* **Text**:
▬▬▬

Privacy preserving learning for Federated Learning.

Exploring Federated Learning and developing a better understanding of such technologies become important as digital data continues to grow. Although powerful, Machine Learning/Deep Learning consume too much data, which may enable threats for data leakage. Consumer alignments, choices, details, etc. can come under threat and therefore Federated Learning is something I wish to explore.

Federated Learning allows for smarter models, lower latency, and less power consumption, all while ensuring privacy. And this approach has another immediate benefit: in addition to providing an update to the shared model, the improved model is readily available for deployment on the edge where it is being trained.

  • Centralized federated learning In the centralized federated learning setting, a central server is used to control and manage the different nodes. Everything from selection of Nodes to Aggregation is done by this central server. May lead to latency in server during communication.

  • Decentralized federated learning In the decentralized federated learning setting, the nodes are able to coordinate themselves to obtain the global model. This set-up allows much more flexibility but comes at the cost of Performance.

Another two aspects of Federated Learning are, IID and Non IID data:

  • IID: The dataset used here is Independent and Identically distributed. My understanding: say, the dataset taken is produced by a generator, then a random sample of the dataset, irrespective of its label is taken and given to a client for training. This would be unbiased and solely random, leading to the independent and identical tag.

  • Non-IID: The dataset here is Non-Independent and Identicallt Distributed. My understanding: say, the dataset is again produced by a generator but here, it is for a classification problem for say 10 classes. We first sort the data according to the label and then proceed to divide them into N shards. The N shards are then randomly sampled and provided to X clients.

▬▬▬

* **Recorded information**:
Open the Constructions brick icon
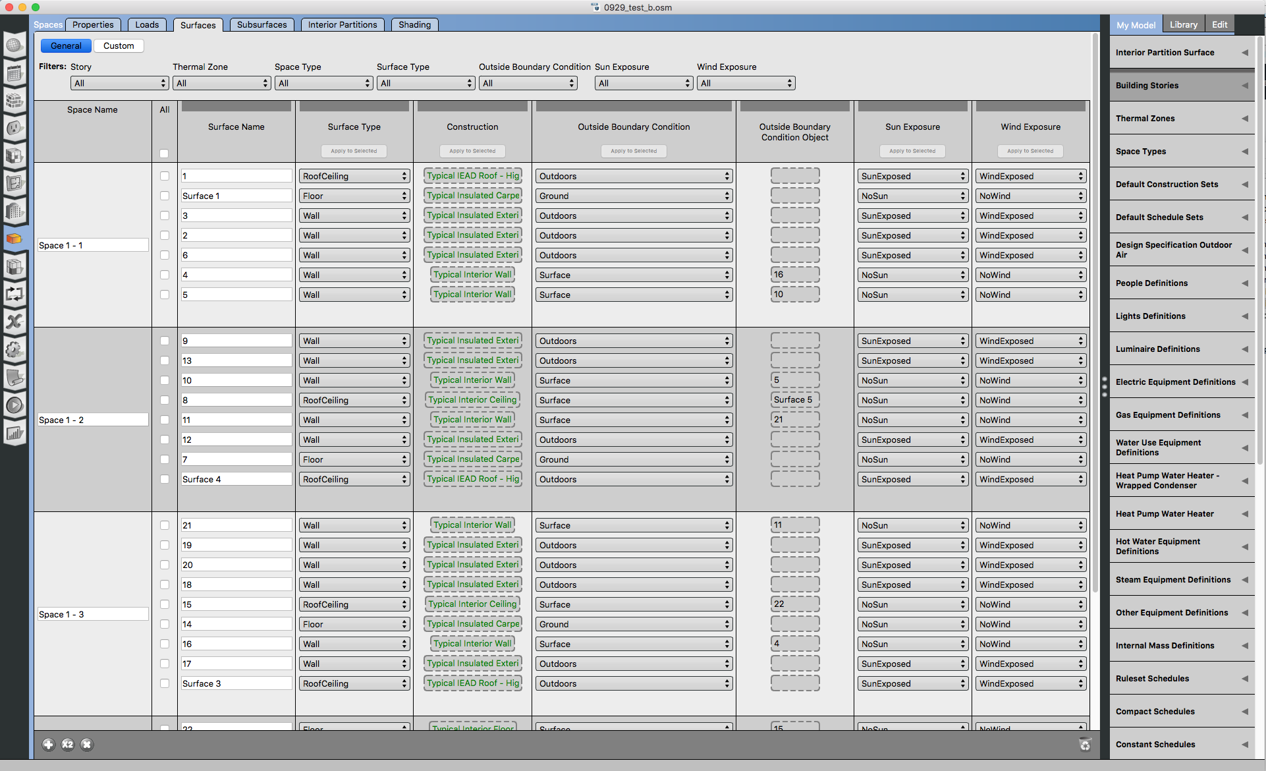1266x771 pixels. tap(15, 101)
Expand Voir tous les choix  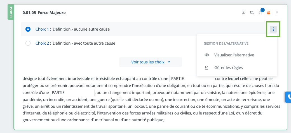[x=151, y=62]
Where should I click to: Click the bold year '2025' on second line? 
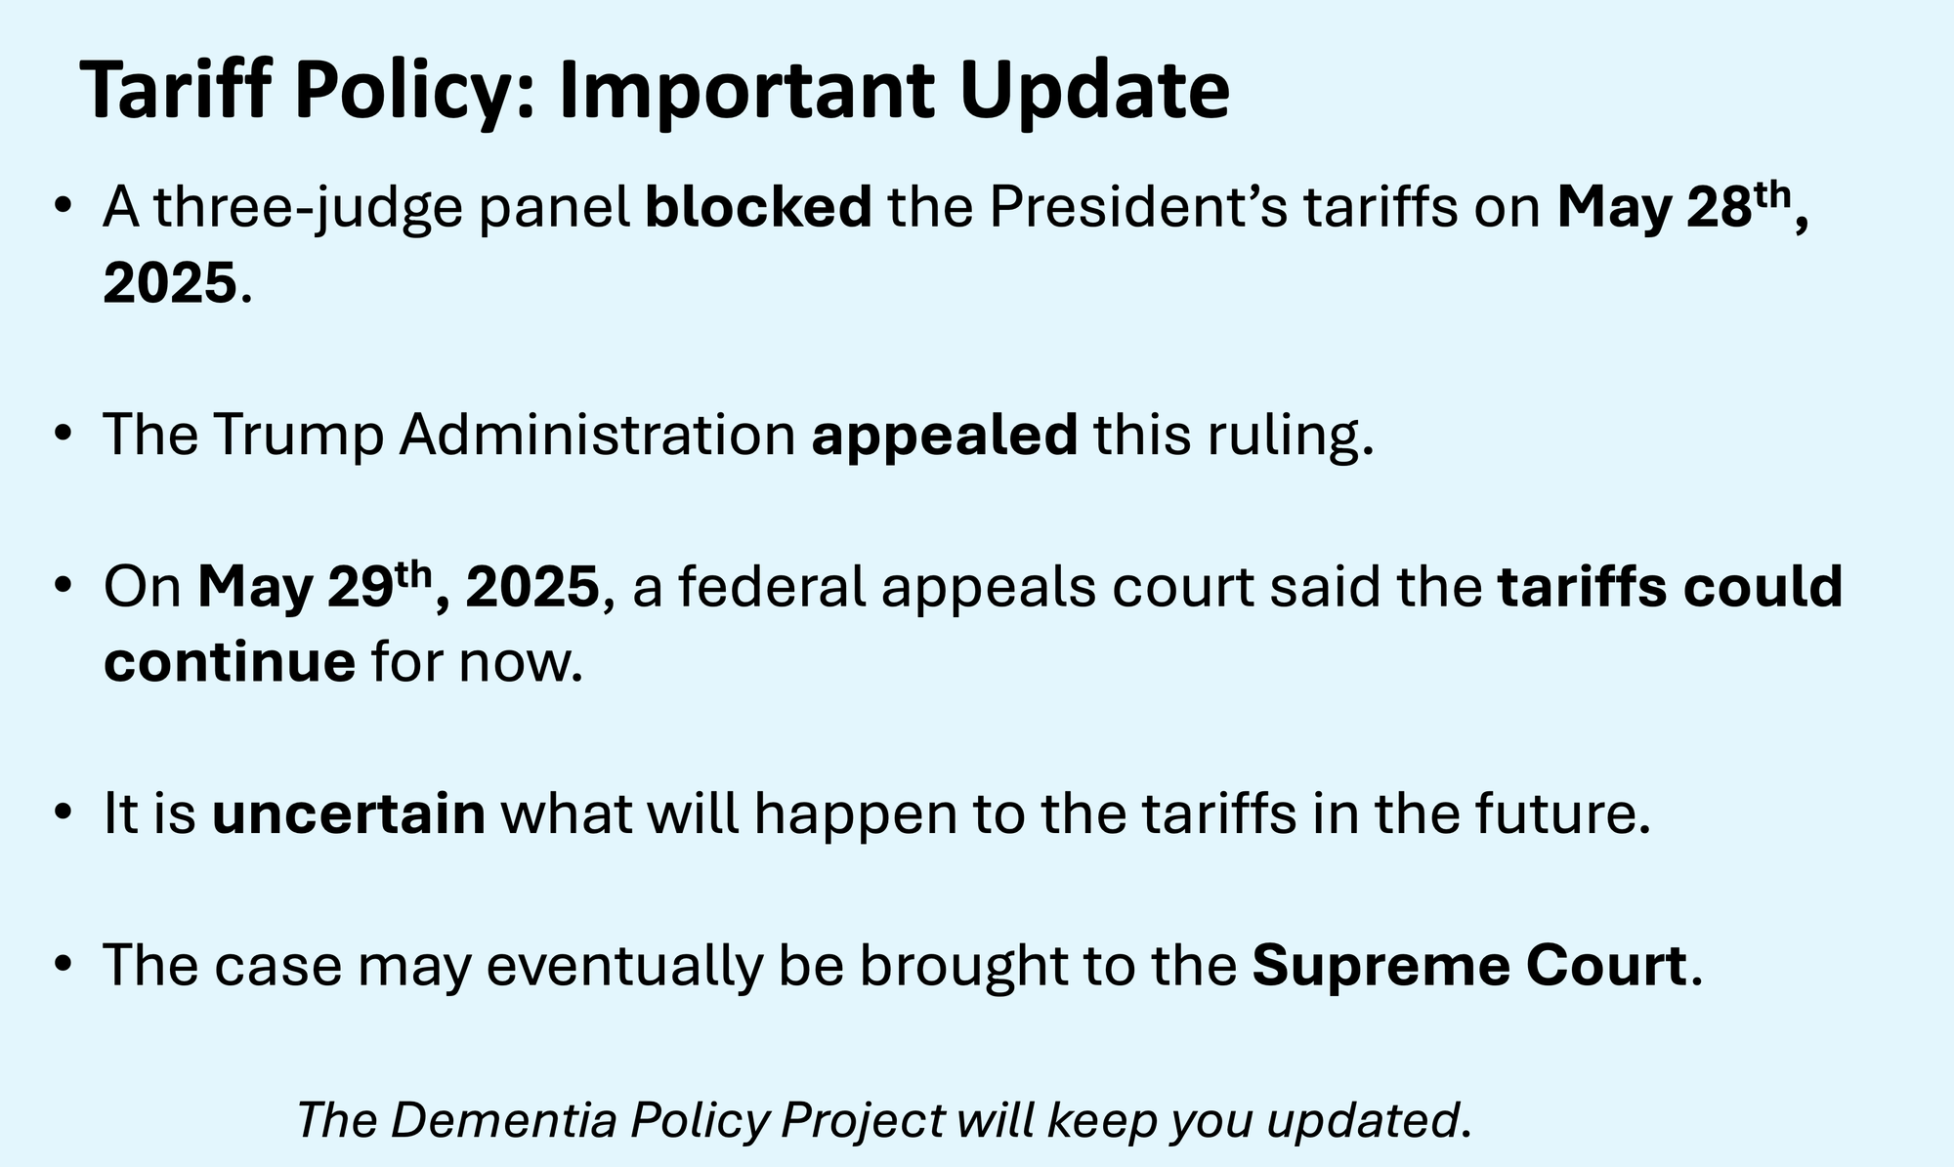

▬▬▬

* **Stated problem 1**: Update the federated learning text between "Federated Learning allows" and "cost of Performance.", inclusive, replacing "central server" with "coordinating server".
* **Stated problem 2**: According to the federated learning text, what does the decentralized setting give up in exchange for its greater flexibility?
* **Stated problem 3**: Translate this sentence from the federated learning text into Spanish: "Federated Learning allows for smarter models, lower latency, and less power consumption, all while ensuring privacy."

* **Answer 1**:
Federated Learning allows for smarter models, lower latency, and less power consumption, all while ensuring privacy. And this approach has another immediate benefit: in addition to providing an update to the shared model, the improved model is readily available for deployment on the edge where it is being trained.

  • Centralized federated learning In the centralized federated learning setting, a coordinating server is used to control and manage the different nodes. Everything from selection of Nodes to Aggregation is done by this coordinating server. May lead to latency in server during communication.

  • Decentralized federated learning In the decentralized federated learning setting, the nodes are able to coordinate themselves to obtain the global model. This set-up allows much more flexibility but comes at the cost of Performance.

* **Answer 2**: Performance.

* **Answer 3**: El aprendizaje federado permite modelos más inteligentes, menor latencia y menor consumo de energía, todo ello garantizando la privacidad.